与许多其他领域不同,RL 更侧重于 *算法* 而非媒体。因此,很难创建真正独立的组件。
TorchRL 不是什么
算法集合:我们不打算提供 SOTA 的 RL 算法实现,但我们仅提供这些算法作为如何使用该库的示例。
研究框架:TorchRL 的模块化有两种形式。首先,我们尝试构建可重用组件,以便可以轻松地将它们相互交换。其次,我们尽最大努力确保组件可以独立于库的其他部分使用。
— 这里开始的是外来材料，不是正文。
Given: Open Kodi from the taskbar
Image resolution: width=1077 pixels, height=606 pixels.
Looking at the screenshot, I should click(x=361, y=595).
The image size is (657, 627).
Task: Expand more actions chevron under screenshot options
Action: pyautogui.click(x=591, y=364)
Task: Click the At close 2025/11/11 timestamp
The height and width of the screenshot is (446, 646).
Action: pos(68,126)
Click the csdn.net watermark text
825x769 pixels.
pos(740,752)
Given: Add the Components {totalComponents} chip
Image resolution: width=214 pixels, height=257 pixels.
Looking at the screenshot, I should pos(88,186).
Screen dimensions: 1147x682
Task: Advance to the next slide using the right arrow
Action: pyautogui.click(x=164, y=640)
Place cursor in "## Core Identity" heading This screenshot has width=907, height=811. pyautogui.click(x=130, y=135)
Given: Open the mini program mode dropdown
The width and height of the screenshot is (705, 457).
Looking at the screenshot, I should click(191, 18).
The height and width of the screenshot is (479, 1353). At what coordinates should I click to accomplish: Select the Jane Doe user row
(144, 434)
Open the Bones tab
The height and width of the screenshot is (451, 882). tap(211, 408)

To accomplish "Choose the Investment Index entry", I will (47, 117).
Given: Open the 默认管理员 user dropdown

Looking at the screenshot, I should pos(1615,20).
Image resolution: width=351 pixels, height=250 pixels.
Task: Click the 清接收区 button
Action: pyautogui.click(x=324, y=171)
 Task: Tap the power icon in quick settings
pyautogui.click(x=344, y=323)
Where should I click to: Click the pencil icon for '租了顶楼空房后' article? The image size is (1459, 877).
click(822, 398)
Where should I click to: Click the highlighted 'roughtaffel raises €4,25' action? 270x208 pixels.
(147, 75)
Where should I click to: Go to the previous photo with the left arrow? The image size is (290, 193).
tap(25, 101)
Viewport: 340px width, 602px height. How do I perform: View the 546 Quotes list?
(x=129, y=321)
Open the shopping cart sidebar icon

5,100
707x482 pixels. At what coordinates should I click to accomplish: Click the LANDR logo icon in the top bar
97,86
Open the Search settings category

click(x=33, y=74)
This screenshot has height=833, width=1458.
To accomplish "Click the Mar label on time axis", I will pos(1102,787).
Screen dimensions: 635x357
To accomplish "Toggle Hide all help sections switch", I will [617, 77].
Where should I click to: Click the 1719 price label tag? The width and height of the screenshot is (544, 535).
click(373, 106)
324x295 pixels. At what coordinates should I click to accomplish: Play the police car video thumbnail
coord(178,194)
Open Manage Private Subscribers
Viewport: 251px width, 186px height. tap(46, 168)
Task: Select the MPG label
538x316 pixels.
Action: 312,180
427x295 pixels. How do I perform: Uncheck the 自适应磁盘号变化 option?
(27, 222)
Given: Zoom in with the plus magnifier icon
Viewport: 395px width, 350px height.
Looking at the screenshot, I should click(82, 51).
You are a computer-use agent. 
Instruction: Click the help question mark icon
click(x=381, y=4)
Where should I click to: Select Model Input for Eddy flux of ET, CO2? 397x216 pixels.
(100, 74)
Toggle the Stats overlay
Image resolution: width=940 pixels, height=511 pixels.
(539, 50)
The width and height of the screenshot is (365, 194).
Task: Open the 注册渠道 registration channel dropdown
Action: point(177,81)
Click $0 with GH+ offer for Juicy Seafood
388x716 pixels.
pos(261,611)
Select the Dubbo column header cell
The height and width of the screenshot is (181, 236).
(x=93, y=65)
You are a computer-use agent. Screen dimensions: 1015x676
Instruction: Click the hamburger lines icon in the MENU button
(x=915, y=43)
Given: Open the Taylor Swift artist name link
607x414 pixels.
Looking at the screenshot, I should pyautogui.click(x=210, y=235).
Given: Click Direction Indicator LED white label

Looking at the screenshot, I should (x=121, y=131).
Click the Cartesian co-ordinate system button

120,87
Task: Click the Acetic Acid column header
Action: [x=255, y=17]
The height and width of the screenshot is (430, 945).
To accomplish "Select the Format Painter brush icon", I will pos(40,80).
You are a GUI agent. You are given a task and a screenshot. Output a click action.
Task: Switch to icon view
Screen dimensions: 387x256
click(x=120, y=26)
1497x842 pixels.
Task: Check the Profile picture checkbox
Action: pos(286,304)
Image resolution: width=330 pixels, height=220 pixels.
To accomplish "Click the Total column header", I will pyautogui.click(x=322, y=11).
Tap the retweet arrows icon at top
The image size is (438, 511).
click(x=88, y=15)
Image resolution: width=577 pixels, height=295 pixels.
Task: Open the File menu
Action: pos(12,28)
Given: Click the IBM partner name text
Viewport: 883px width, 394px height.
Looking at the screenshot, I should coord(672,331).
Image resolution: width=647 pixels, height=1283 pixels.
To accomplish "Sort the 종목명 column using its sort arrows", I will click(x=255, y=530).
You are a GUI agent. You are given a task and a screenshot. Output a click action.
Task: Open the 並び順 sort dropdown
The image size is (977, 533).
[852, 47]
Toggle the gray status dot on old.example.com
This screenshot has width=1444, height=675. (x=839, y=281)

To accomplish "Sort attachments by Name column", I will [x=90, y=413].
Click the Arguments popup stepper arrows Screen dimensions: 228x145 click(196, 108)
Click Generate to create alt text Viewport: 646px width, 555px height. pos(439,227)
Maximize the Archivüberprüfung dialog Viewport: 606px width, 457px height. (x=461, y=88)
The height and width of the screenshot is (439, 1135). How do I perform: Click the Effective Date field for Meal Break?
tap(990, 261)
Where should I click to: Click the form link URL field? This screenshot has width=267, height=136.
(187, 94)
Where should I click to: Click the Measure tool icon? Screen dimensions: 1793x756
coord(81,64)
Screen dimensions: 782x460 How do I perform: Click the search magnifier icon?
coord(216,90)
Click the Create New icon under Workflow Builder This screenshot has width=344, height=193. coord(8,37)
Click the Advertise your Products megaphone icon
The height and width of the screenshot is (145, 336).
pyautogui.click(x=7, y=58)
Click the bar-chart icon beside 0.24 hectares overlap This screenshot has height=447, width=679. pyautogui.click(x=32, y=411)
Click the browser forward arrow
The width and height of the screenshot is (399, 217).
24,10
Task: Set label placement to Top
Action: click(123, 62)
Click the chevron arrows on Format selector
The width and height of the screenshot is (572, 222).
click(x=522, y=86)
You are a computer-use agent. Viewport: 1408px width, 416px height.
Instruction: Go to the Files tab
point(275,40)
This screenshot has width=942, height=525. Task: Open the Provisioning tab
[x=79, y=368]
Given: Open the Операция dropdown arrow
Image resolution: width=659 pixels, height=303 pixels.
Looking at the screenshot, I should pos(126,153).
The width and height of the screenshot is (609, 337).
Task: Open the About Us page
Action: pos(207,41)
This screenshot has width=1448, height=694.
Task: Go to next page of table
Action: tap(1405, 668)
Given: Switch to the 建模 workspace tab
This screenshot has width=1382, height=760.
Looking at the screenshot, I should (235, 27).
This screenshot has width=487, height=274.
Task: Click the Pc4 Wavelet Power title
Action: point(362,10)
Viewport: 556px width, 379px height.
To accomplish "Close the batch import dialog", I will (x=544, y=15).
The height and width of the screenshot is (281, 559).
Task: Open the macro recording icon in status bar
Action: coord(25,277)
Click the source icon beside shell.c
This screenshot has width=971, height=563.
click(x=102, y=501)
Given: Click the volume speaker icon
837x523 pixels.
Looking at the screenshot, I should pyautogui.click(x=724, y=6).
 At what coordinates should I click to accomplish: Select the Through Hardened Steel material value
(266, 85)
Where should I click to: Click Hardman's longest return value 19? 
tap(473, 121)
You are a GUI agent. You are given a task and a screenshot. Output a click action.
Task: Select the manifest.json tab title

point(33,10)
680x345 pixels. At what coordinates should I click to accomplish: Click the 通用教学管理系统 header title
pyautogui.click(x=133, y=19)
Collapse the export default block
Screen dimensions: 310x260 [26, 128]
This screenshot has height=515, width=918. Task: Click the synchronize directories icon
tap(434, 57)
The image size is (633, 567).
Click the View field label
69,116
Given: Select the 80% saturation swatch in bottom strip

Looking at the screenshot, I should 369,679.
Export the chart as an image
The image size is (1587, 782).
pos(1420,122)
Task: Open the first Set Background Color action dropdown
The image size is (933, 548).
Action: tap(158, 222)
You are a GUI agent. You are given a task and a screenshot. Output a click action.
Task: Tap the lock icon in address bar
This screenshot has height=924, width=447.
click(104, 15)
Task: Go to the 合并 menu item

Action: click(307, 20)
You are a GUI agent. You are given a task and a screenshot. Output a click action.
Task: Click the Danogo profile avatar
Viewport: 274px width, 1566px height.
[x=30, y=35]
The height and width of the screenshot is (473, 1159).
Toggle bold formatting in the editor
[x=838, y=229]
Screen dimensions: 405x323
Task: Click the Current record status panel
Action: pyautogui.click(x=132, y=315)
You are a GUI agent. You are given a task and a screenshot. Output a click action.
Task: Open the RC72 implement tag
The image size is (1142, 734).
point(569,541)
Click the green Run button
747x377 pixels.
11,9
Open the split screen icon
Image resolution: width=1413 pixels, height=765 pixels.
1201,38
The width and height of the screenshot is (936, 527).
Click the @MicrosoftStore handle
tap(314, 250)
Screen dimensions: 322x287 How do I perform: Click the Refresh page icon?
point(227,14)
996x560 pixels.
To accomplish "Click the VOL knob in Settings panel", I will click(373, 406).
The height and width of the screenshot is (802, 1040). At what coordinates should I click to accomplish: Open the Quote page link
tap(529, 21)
TorchRL 的核心依赖项非常少,主要是 PyTorch 和 numpy。所有其他依赖项 (gym、torchvision、wandb / tensorboard) 都是可选的。
数据¶
TensorDict¶
import torch
from tensordict import TensorDict
让我们创建一个 TensorDict。构造函数接受许多不同的格式,例如通过字典或关键字参数传递
batch_size = 5
data = TensorDict(
key1=torch.zeros(batch_size, 3),
key2=torch.zeros(batch_size, 5, 6, dtype=torch.bool),
batch_size=[batch_size],
)
print(data)
您可以沿其 batch_size
索引 TensorDict,还可以查询键。
print(data[2])
print(data["key1"] is data.get("key1"))
以下展示了如何堆叠多个 TensorDict。在编写 rollout 循环时,这尤其有用!
data1 = TensorDict(
{
"key1": torch.zeros(batch_size, 1),
"key2": torch.zeros(batch_size, 5, 6, dtype=torch.bool),
},
batch_size=[batch_size],
)
data2 = TensorDict(
{
"key1": torch.ones(batch_size, 1),
"key2": torch.ones(batch_size, 5, 6, dtype=torch.bool),
},
batch_size=[batch_size],
)
data = torch.stack([data1, data2], 0)
data.batch_size, data["key1"]
这里有一些 TensorDict 的其他功能:查看、置换、共享内存或展开。
print(
"view(-1): ",
data.view(-1).batch_size,
data.view(-1).get("key1").shape,
)
print("to device: ", data.to("cpu"))
# print("pin_memory: ", data.pin_memory())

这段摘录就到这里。